Quelques heures plus tard, la présidence égyptienne parlait d’un « accord final légalement contraignant pour prévenir toute action unilatérale ». De son côté, Abdalla Hamdok précisait que « la mise en eau du barrage [était] reportée jusqu’à ce qu’un accord soit trouvé ». Selon le communiqué du 26 juin dernier, l’UA prévoit de relancer le dialogue « dans les deux semaines ». C’est-à-dire vers le 13 juillet au plus tard.

Un test « très sérieux » pour l’UA

Le Conseil de sécurité a depuis confirmé le leadership de l’UA sur le dossier. « C’est un test très sérieux pour l’organisation panafricaine qui va devoir obtenir des résultats sans disposer d’aucun moyen de coercition.

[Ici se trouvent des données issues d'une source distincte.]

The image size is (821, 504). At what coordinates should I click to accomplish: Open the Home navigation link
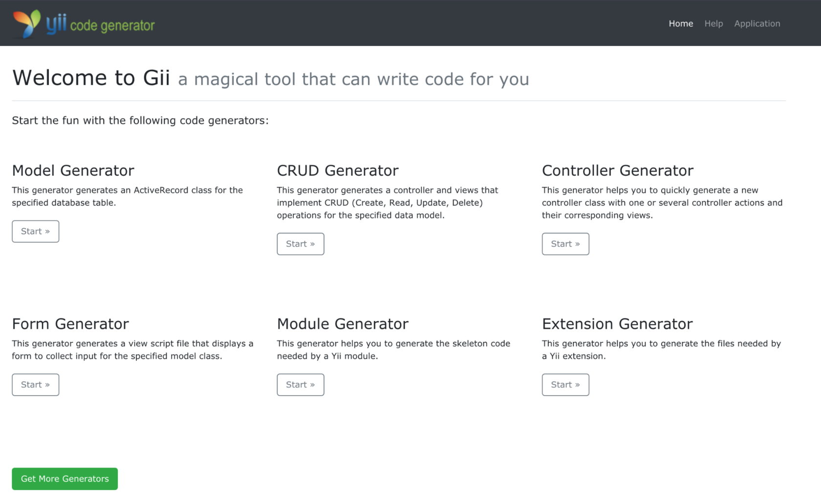680,23
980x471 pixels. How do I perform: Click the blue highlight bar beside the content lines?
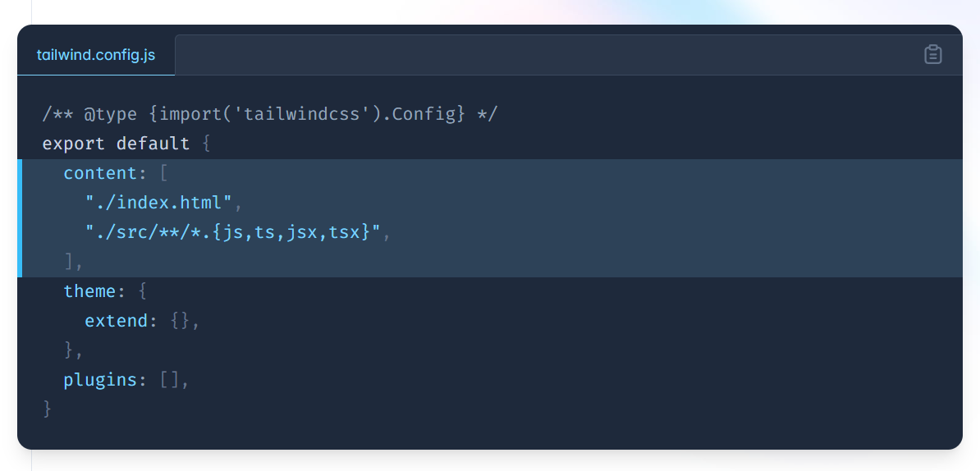pos(20,218)
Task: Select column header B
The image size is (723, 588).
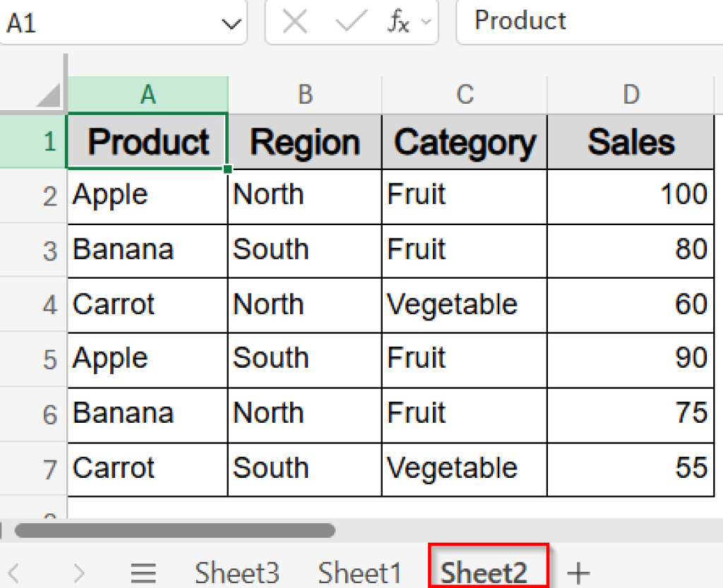Action: (304, 92)
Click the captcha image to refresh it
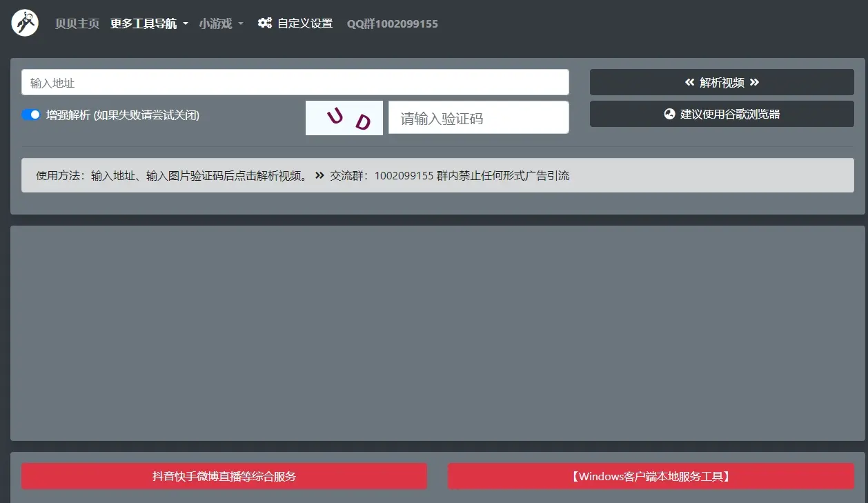Viewport: 868px width, 503px height. pos(344,117)

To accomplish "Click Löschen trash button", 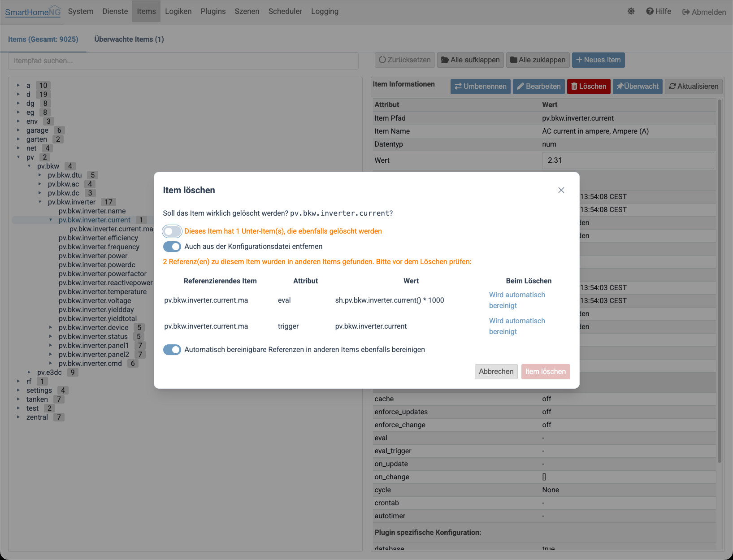I will coord(589,86).
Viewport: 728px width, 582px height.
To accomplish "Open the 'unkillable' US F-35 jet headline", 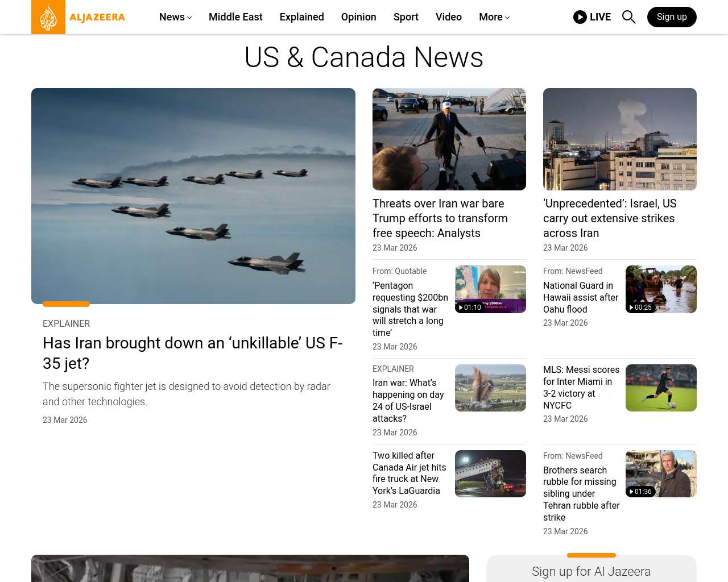I will coord(192,353).
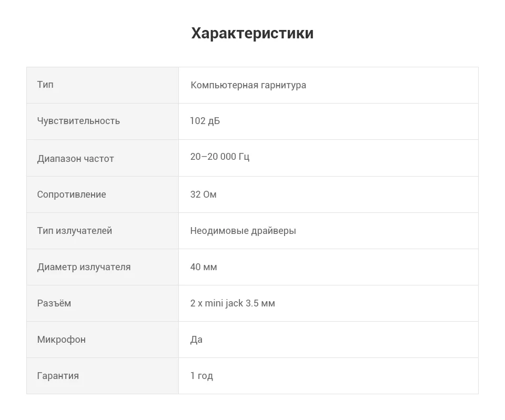This screenshot has height=420, width=505.
Task: Click the 32 Ом value
Action: [x=203, y=194]
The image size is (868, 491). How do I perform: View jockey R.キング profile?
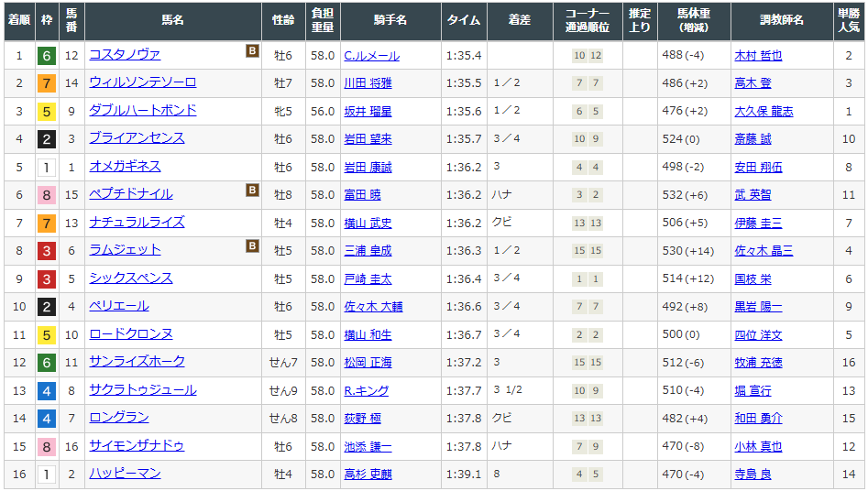[x=366, y=390]

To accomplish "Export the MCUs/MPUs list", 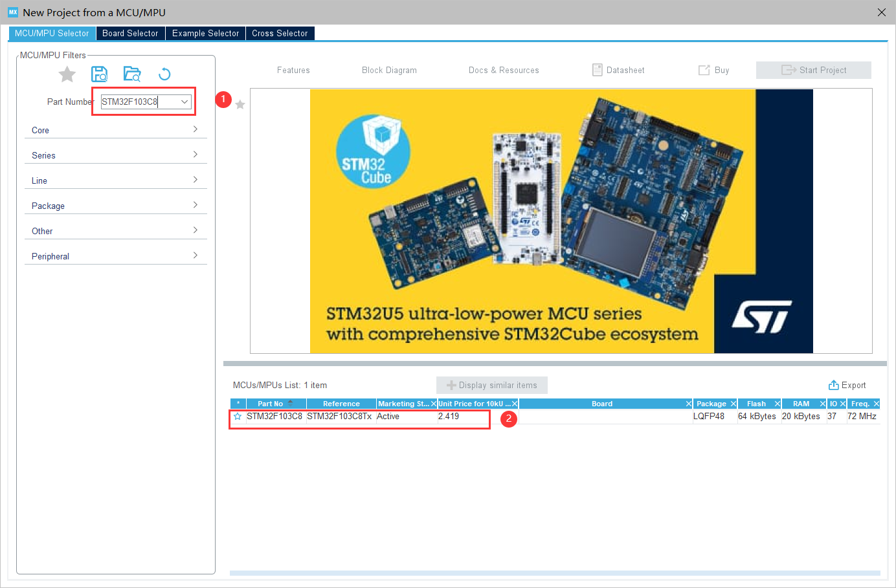I will coord(847,385).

Les pays vont devoir faire preuve de bonne volonté pour régler définitivement les 10 % en suspens », veut croire un diplomate onusien.

Les trois pays doivent se mettre d’accord sur le fonctionnement du barrage en cas de sécheresse

Si les questions de mise en service et de gestion du barrage semblent aujourd’hui avoir trouvé leurs réponses, reste aux trois pays à se mettre d’accord sur le fonctionnement du barrage en période de sécheresse et sur les mécanismes de résolution d’éventuels différends.

« Si aucun progrès n’est enregistré dans les prochains mois, le Conseil de sécurité se laisse le droit de se ressaisir du dossier », explique notre représentant africain à New York. Ce que personne ne souhaite voir arriver, en Afrique et au sein même du Conseil, où la France et la Chine soutiennent clairement la tenue d’un dialogue intra-africain.

« L’ONU ne doit intervenir qu’en dernier ressort sinon les positions risquent de se tendre encore davantage », craint un représentant du Soudan qui, dans cette histoire, cherche surtout à maintenir l’équilibre, en ménageant les susceptibilités de ses deux voisins.

Toujours attendu pour la fin 2022, le futur plus grand barrage hydroélectrique d’Afrique, construit sur le Nil bleu, disposera d’une capacité de production de 6 000 mégawatts, pour un investissement estimé à près de 5 milliards de dollars.